I hear it all the time, “What kinds of questions can I expect during an interview?” Not sure that that is even the right question. If it’s a job you really, really want you may want to consider building rapport immediately.
Come into the interview clean, well-dressed, and the picture of organization. Then build rapport.
If an interviewer opens up questions to you, be careful not to give negative answers. It’s okay to be cagey with someone you don’t know. At his point, they have no power or influence over you. You can at any moment rise up from your seat and walk out. But if you stay, do not give negative answers. One, if the interviewer isn’t pleased with you, he’ll use your negative replies to earlier questions and then ask you to elaborate on those negative replies. Don’t do it. If he does, it means he’s highlighting the negative and not focusing on your strengths and skills. And the interview turns into some torturous dodge ball with him throwing hardball from 3′ feet away.

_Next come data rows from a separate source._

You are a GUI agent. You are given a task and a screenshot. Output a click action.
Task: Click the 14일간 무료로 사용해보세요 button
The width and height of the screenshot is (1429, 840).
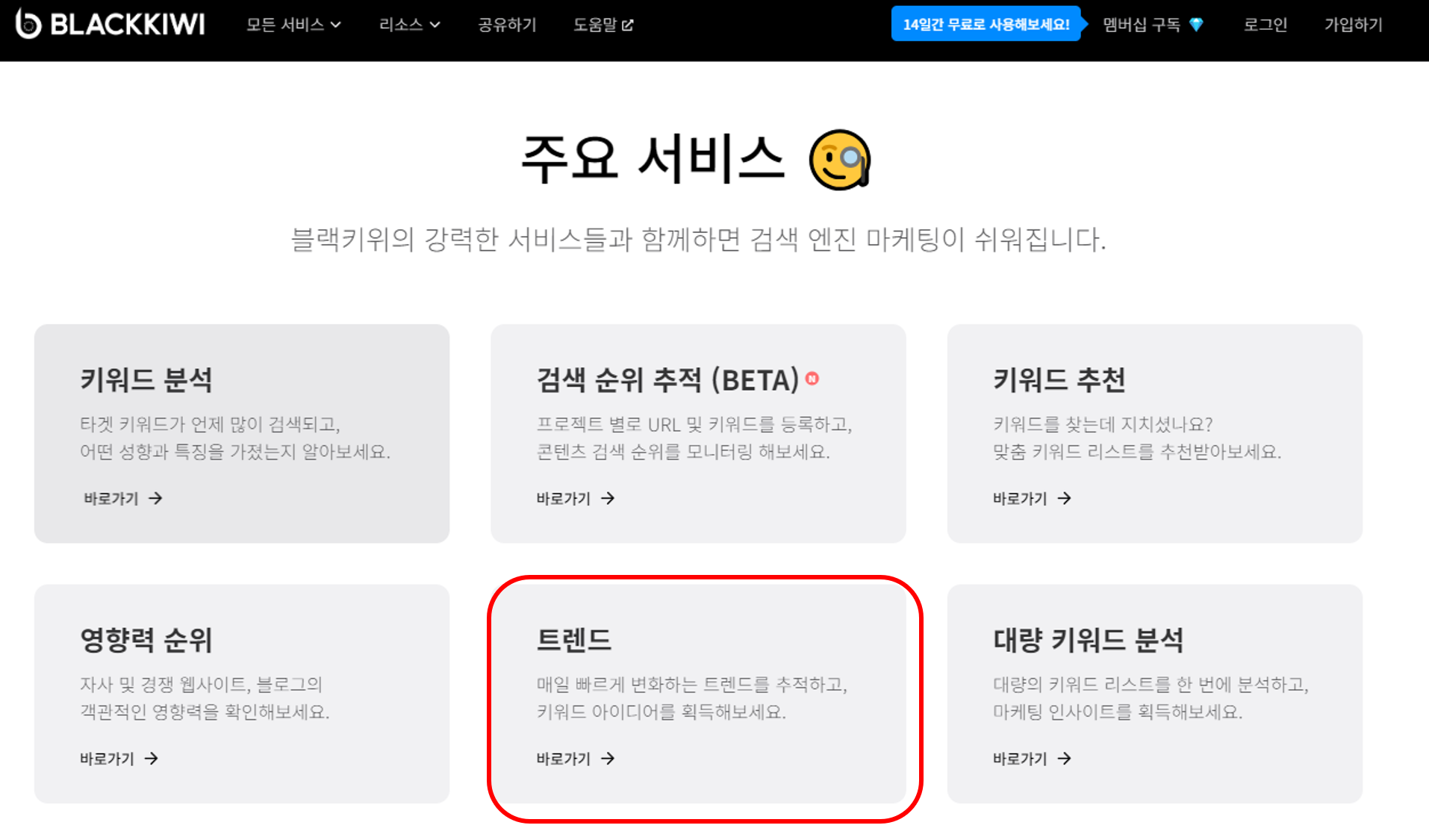click(987, 23)
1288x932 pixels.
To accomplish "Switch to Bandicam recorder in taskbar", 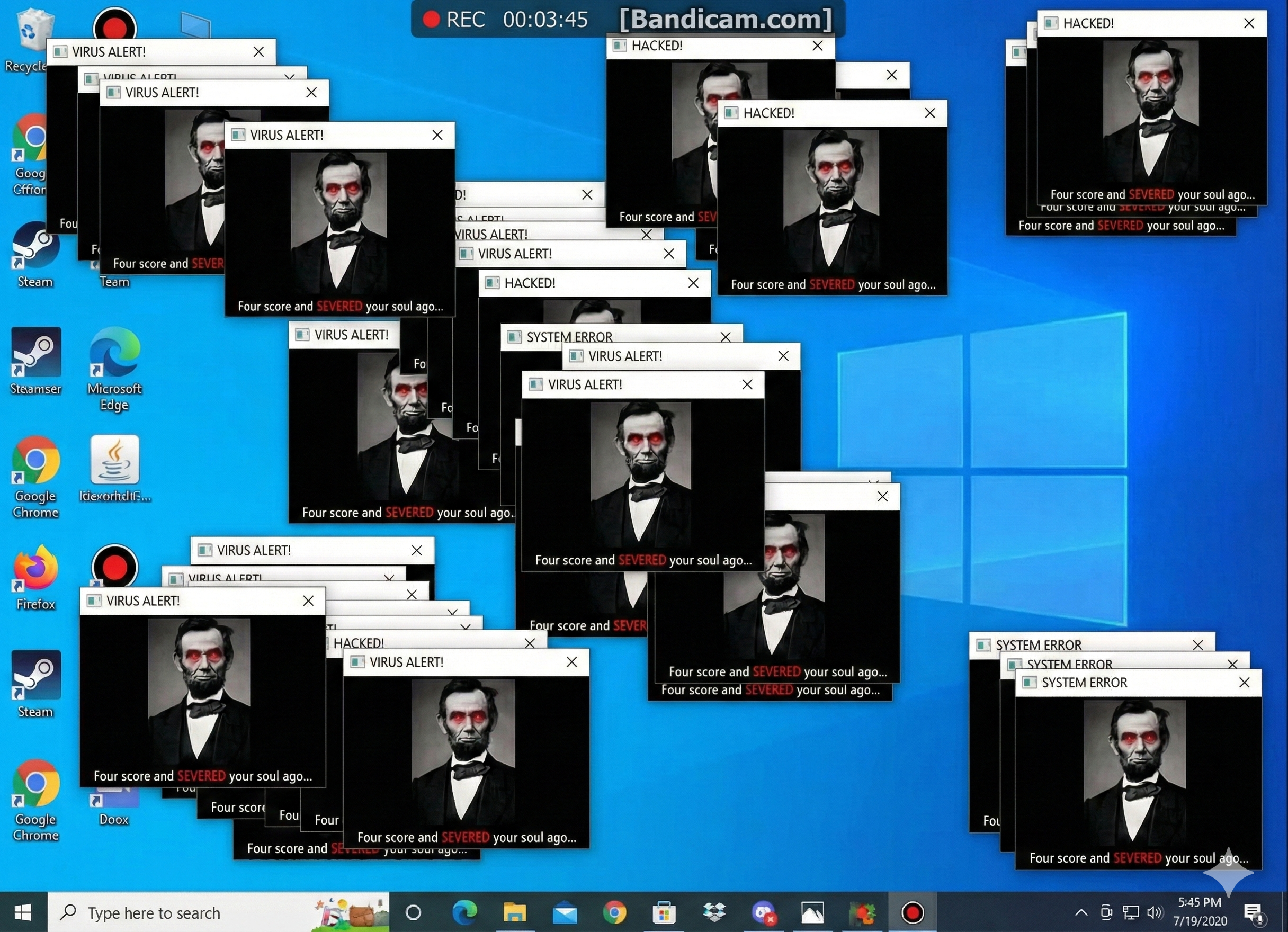I will point(912,913).
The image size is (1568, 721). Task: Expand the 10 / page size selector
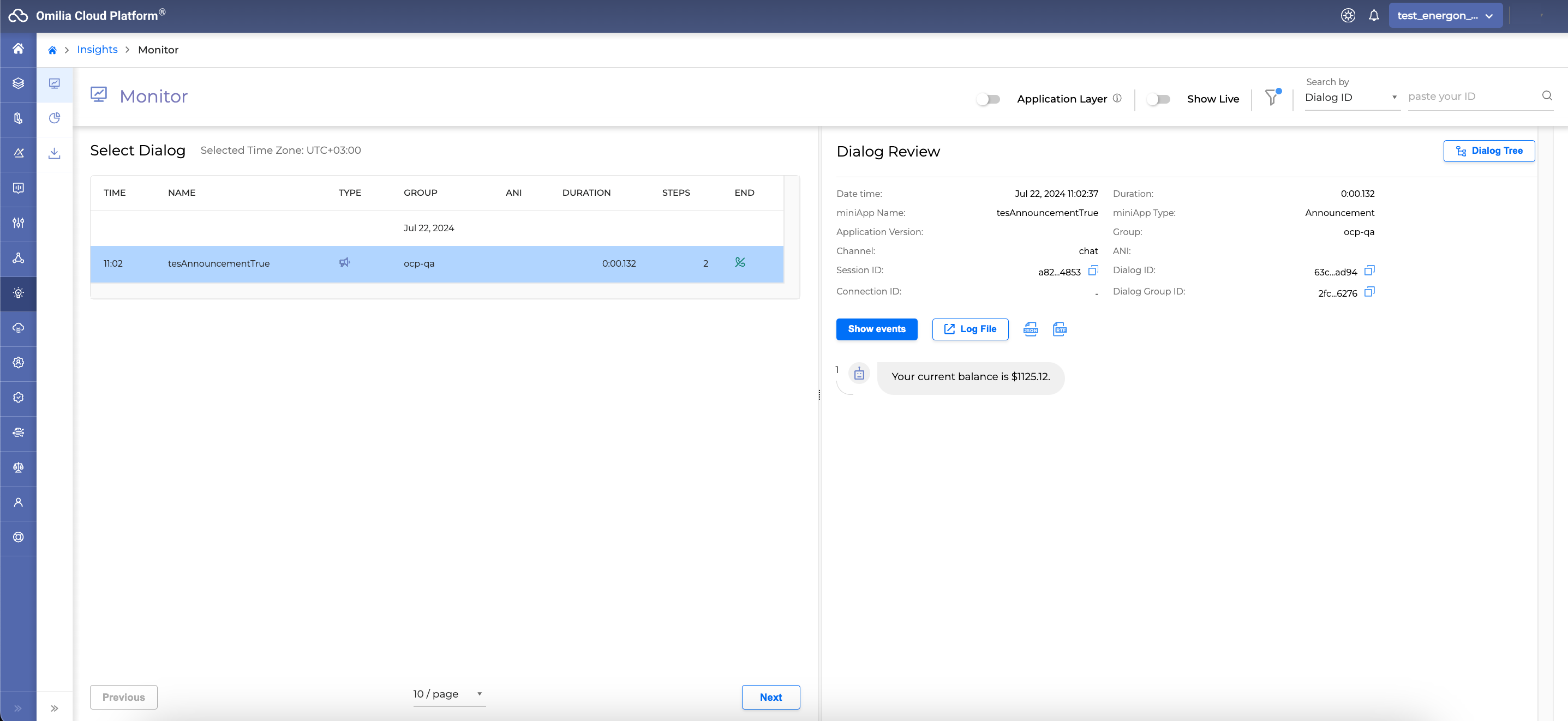pos(448,694)
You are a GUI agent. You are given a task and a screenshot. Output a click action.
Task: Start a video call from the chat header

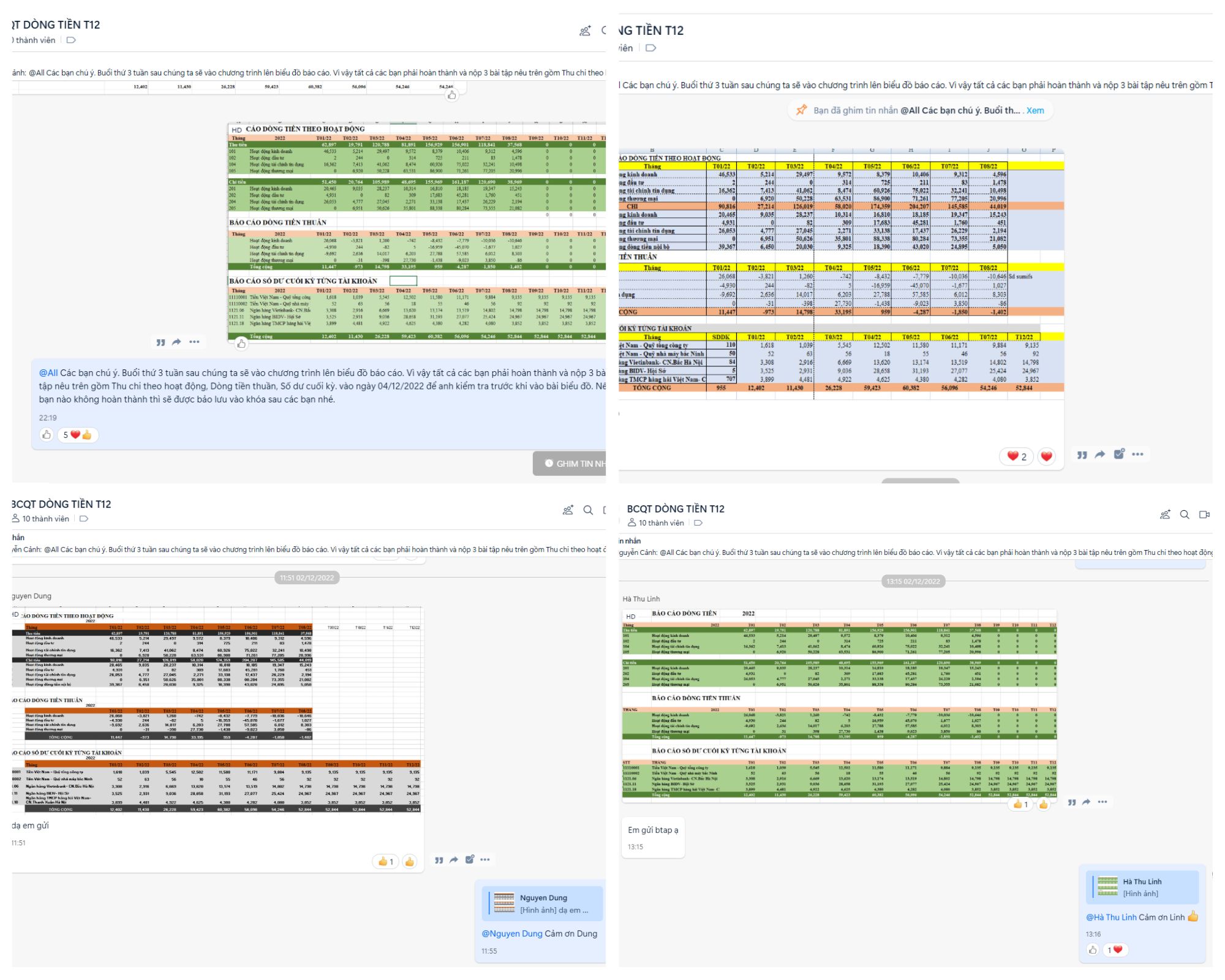tap(1204, 514)
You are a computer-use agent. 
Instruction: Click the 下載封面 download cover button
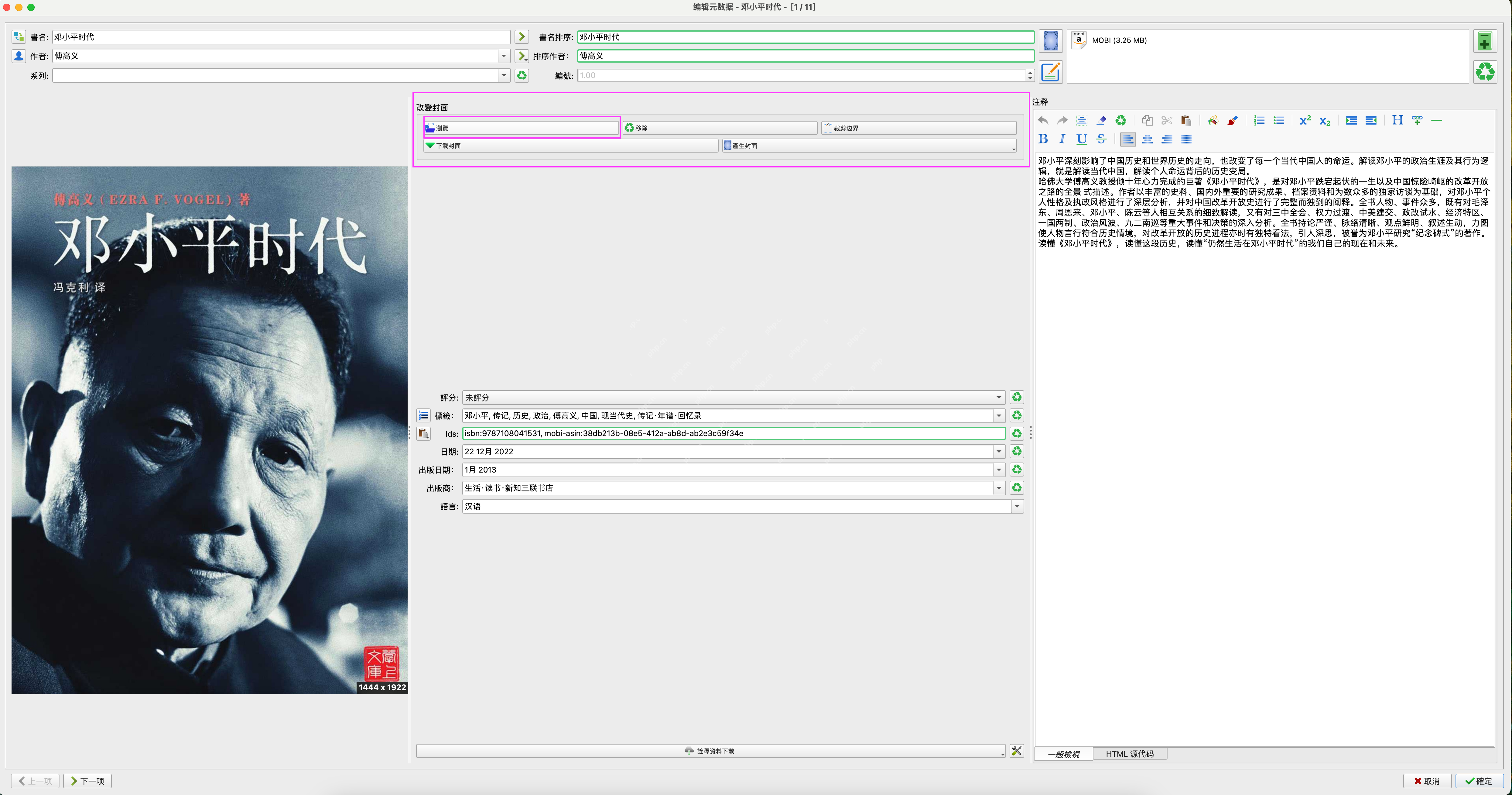[x=570, y=146]
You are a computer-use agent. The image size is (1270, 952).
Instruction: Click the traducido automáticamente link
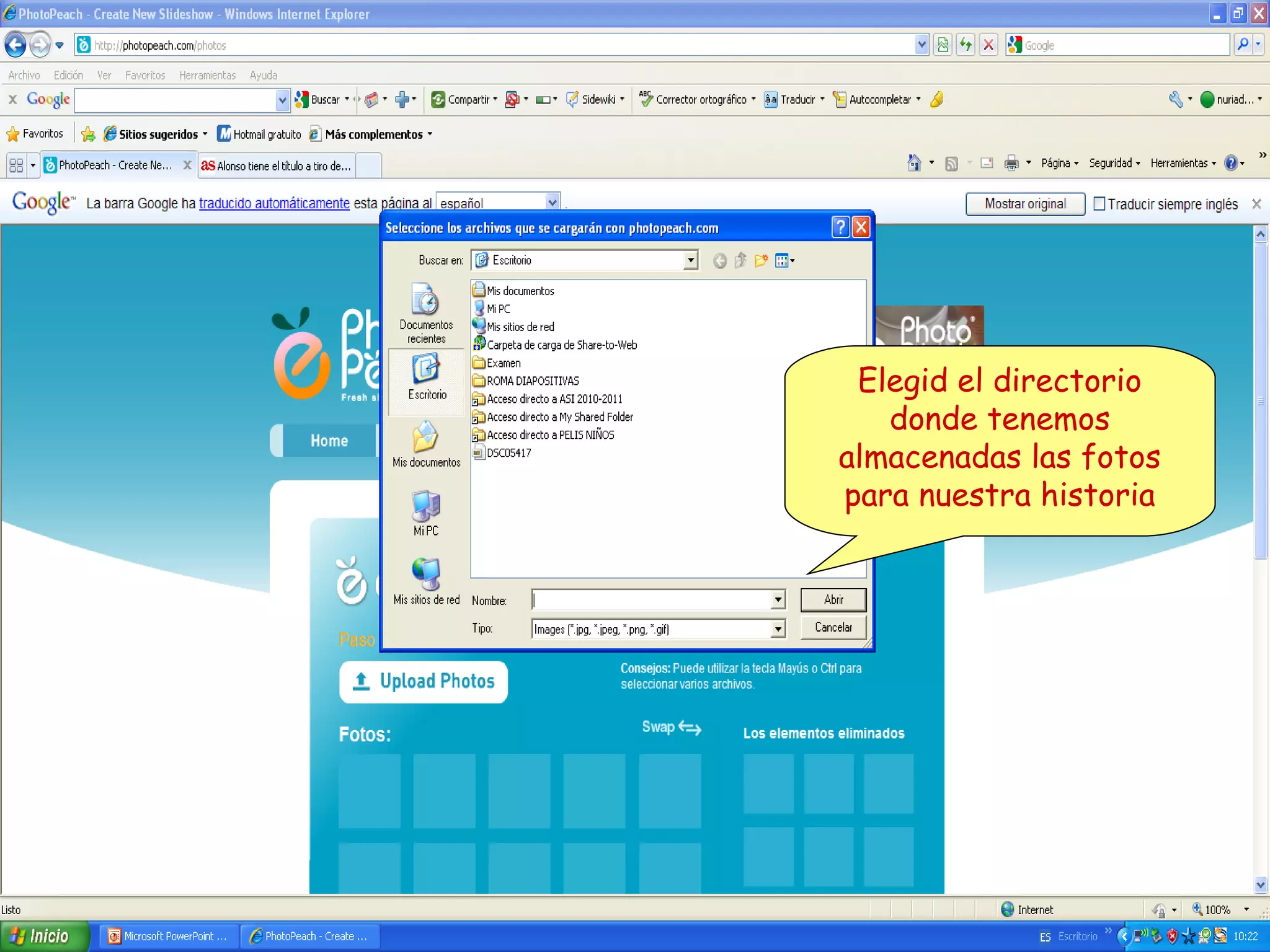pyautogui.click(x=274, y=203)
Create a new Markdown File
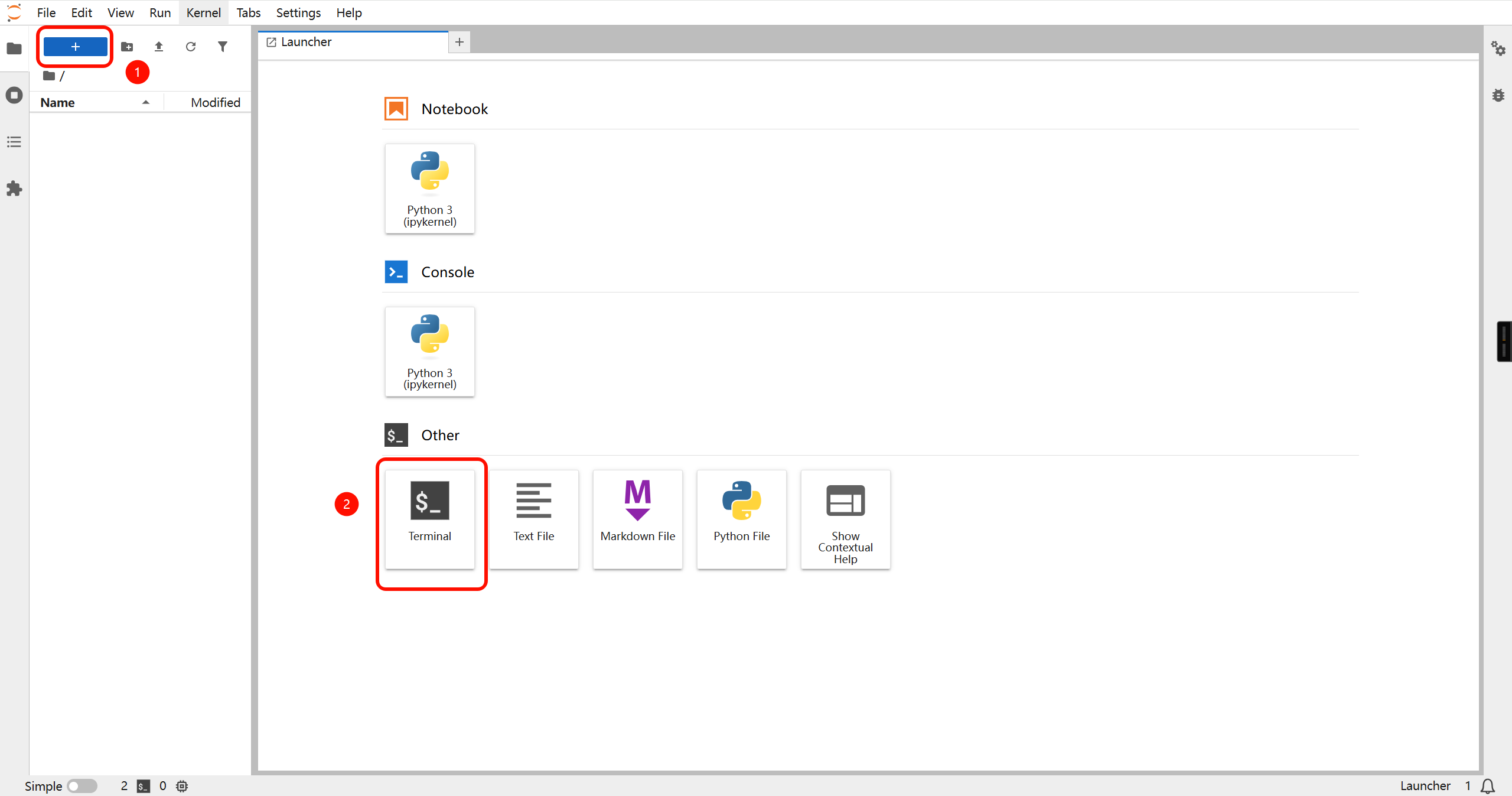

When he raises points you want to seize on or align yourself with, try answering with the phrase “That’s right!” with mild but clearly heard enthusiasm.
When you talk about yourself, also do it with some buoyancy in your voice. Do not adopt a regretful tone.
One guy you want to listen to and read is Chris Voss, a former FBI hostage negotiator. Imagine the pickles he’s been in and the kind of high-intensity conflicts he’s had to work himself out of because someone’s life depended on it.
When you can find the time, read his book.